On Thu 12-11-15 18:41:30, Johannes Weiner wrote:
> The unified hierarchy memory controller doesn't expose the memory+swap
> counter to userspace, but its accounting is hardcoded in all charge
> paths right now, including the per-cpu charge cache ("the stock").
> 
> To avoid adding yet more pointless memory+swap accounting with the
> socket memory support in unified hierarchy, disable the counter
> altogether when in unified hierarchy mode.
> 
> Signed-off-by: Johannes Weiner <hannes@cmpxchg.org>

Acked-by: Michal Hocko <mhocko@suse.com>

> ---
>  mm/memcontrol.c | 44 +++++++++++++++++++++++++-------------------
>  1 file changed, 25 insertions(+), 19 deletions(-)
> 
> diff --git a/mm/memcontrol.c b/mm/memcontrol.c
> index 658bef2..e7f1a79 100644
> --- a/mm/memcontrol.c
> +++ b/mm/memcontrol.c
> @@ -87,6 +87,12 @@ int do_swap_account __read_mostly;
>  #define do_swap_account		0
>  #endif
>  
> +/* Whether legacy memory+swap accounting is active */
> +static bool do_memsw_account(void)
> +{
> +	return !cgroup_subsys_on_dfl(memory_cgrp_subsys) && do_swap_account;
> +}
> +
>  static const char * const mem_cgroup_stat_names[] = {
>  	"cache",
>  	"rss",
> @@ -1177,7 +1183,7 @@ static unsigned long mem_cgroup_margin(struct mem_cgroup *memcg)
>  	if (count < limit)
>  		margin = limit - count;
>  
> -	if (do_swap_account) {
> +	if (do_memsw_account()) {
>  		count = page_counter_read(&memcg->memsw);
>  		limit = READ_ONCE(memcg->memsw.limit);
>  		if (count <= limit)
> @@ -1280,7 +1286,7 @@ void mem_cgroup_print_oom_info(struct mem_cgroup *memcg, struct task_struct *p)
>  		pr_cont(":");
>  
>  		for (i = 0; i < MEM_CGROUP_STAT_NSTATS; i++) {
> -			if (i == MEM_CGROUP_STAT_SWAP && !do_swap_account)

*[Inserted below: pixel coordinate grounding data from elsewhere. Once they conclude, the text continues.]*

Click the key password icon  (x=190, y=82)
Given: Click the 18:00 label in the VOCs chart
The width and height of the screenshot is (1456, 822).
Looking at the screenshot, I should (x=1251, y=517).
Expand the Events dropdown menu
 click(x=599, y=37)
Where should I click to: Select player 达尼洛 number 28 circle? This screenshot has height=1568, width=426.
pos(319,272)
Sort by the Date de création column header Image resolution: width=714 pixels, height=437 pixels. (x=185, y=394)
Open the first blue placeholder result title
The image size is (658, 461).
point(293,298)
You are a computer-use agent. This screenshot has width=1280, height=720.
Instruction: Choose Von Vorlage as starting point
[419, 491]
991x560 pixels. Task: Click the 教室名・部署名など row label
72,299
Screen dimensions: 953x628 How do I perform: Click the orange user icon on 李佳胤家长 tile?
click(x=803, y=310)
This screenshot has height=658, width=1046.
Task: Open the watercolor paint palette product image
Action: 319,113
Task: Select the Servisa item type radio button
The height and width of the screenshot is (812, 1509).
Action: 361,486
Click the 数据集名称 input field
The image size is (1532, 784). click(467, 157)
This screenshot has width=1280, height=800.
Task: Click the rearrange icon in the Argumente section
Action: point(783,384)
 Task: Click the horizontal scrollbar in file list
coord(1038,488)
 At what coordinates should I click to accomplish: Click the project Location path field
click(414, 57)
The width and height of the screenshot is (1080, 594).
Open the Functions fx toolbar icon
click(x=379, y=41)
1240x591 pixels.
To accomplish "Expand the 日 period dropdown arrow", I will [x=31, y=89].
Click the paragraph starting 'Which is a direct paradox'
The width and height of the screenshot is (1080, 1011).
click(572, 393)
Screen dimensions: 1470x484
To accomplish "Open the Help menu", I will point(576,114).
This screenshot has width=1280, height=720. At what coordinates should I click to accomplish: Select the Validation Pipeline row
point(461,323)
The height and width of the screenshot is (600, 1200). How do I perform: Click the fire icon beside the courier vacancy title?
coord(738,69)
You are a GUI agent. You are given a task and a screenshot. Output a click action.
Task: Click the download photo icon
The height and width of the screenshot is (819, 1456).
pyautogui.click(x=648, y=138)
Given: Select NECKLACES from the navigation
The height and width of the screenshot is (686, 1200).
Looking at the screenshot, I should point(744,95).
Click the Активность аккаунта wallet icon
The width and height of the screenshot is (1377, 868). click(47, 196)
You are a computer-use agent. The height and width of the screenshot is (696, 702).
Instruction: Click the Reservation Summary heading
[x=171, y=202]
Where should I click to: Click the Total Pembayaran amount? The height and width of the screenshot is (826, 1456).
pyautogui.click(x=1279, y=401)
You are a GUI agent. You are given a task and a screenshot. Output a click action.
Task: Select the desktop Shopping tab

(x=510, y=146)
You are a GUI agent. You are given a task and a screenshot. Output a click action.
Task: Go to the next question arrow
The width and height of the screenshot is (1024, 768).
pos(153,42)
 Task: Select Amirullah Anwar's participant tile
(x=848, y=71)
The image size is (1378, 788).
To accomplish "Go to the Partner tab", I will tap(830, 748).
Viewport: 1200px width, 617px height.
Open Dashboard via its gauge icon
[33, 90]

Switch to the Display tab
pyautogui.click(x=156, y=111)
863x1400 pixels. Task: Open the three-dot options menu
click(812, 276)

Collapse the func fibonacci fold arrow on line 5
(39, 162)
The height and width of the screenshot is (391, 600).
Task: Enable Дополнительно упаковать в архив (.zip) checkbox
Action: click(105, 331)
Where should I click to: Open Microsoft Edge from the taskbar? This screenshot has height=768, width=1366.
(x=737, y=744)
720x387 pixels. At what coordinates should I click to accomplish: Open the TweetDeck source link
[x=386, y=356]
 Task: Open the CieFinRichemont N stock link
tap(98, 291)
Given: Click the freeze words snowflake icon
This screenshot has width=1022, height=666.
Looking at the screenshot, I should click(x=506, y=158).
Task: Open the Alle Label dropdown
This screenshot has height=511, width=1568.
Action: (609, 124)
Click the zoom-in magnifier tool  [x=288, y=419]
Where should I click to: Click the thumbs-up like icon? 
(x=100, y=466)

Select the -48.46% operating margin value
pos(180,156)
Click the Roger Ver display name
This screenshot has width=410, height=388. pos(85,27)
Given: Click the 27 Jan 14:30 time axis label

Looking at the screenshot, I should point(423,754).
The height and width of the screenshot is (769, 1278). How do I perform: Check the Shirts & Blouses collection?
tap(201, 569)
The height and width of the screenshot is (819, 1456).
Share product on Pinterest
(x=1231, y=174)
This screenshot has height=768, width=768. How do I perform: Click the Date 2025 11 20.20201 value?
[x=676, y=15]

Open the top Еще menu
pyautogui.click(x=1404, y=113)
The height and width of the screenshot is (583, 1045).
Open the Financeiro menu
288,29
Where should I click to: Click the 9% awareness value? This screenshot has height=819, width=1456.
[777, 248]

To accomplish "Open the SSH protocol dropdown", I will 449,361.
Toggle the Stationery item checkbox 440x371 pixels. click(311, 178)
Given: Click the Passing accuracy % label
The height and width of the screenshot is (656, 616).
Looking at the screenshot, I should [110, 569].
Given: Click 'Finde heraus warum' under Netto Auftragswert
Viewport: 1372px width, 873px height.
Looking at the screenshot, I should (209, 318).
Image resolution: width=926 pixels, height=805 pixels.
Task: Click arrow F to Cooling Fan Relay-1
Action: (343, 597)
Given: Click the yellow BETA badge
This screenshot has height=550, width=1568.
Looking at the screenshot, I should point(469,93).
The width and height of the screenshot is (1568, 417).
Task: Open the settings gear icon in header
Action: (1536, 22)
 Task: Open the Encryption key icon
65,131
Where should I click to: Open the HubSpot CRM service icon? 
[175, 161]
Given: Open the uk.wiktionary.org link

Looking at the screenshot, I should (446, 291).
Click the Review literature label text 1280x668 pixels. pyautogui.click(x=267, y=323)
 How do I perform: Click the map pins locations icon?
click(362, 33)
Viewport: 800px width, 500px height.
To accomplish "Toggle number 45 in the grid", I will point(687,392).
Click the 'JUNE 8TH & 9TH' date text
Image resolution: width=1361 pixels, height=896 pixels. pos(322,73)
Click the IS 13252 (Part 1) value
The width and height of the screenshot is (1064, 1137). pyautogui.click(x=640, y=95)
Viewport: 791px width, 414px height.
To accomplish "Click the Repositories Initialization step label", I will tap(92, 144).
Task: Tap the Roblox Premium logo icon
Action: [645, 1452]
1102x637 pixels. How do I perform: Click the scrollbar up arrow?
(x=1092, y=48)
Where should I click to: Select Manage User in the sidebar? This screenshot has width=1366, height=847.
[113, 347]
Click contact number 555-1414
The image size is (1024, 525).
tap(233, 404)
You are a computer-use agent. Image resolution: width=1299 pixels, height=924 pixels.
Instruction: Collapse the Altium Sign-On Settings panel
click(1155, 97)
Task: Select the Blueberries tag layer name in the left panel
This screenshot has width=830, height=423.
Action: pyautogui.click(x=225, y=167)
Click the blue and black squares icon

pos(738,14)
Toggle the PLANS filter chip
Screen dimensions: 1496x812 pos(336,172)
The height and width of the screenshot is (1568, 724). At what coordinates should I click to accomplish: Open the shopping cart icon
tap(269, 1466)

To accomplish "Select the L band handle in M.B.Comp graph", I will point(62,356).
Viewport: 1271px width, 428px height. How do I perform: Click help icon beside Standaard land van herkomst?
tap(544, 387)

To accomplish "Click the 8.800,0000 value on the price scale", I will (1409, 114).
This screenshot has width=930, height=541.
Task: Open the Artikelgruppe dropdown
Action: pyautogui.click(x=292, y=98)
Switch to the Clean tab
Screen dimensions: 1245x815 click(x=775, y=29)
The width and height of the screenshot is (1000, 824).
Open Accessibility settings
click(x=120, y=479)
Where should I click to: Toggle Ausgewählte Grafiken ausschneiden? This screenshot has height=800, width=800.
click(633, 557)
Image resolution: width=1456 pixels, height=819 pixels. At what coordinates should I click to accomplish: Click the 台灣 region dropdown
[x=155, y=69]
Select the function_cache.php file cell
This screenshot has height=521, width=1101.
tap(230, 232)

> +			if (i == MEM_CGROUP_STAT_SWAP && !do_memsw_account())
>  				continue;
>  			pr_cont(" %s:%luKB", mem_cgroup_stat_names[i],
>  				K(mem_cgroup_read_stat(iter, i)));
> @@ -1903,7 +1909,7 @@ static void drain_stock(struct memcg_stock_pcp *stock)
>  
>  	if (stock->nr_pages) {
>  		page_counter_uncharge(&old->memory, stock->nr_pages);
> -		if (do_swap_account)
> +		if (do_memsw_account())
>  			page_counter_uncharge(&old->memsw, stock->nr_pages);
>  		css_put_many(&old->css, stock->nr_pages);
>  		stock->nr_pages = 0;
> @@ -2033,11 +2039,11 @@ retry:
>  	if (consume_stock(memcg, nr_pages))
>  		return 0;
>  
> -	if (!do_swap_account ||
> +	if (!do_memsw_account() ||
>  	    page_counter_try_charge(&memcg->memsw, batch, &counter)) {
>  		if (page_counter_try_charge(&memcg->memory, batch, &counter))
>  			goto done_restock;
> -		if (do_swap_account)
> +		if (do_memsw_account())
>  			page_counter_uncharge(&memcg->memsw, batch);
>  		mem_over_limit = mem_cgroup_from_counter(counter, memory);
>  	} else {
> @@ -2124,7 +2130,7 @@ force:
>  	 * temporarily by force charging it.
>  	 */
>  	page_counter_charge(&memcg->memory, nr_pages);
> -	if (do_swap_account)
> +	if (do_memsw_account())
>  		page_counter_charge(&memcg->memsw, nr_pages);
>  	css_get_many(&memcg->css, nr_pages);
>  
> @@ -2161,7 +2167,7 @@ static void cancel_charge(struct mem_cgroup *memcg, unsigned int nr_pages)
>  		return;
>  
>  	page_counter_uncharge(&memcg->memory, nr_pages);
> -	if (do_swap_account)
> +	if (do_memsw_account())
>  		page_counter_uncharge(&memcg->memsw, nr_pages);
>  
>  	css_put_many(&memcg->css, nr_pages);
> @@ -2441,7 +2447,7 @@ void __memcg_kmem_uncharge(struct page *page, int order)
>  
>  	page_counter_uncharge(&memcg->kmem, nr_pages);
>  	page_counter_uncharge(&memcg->memory, nr_pages);
> -	if (do_swap_account)
> +	if (do_memsw_account())
>  		page_counter_uncharge(&memcg->memsw, nr_pages);
>  
>  	page->mem_cgroup = NULL;
> @@ -3154,7 +3160,7 @@ static int memcg_stat_show(struct seq_file *m, void *v)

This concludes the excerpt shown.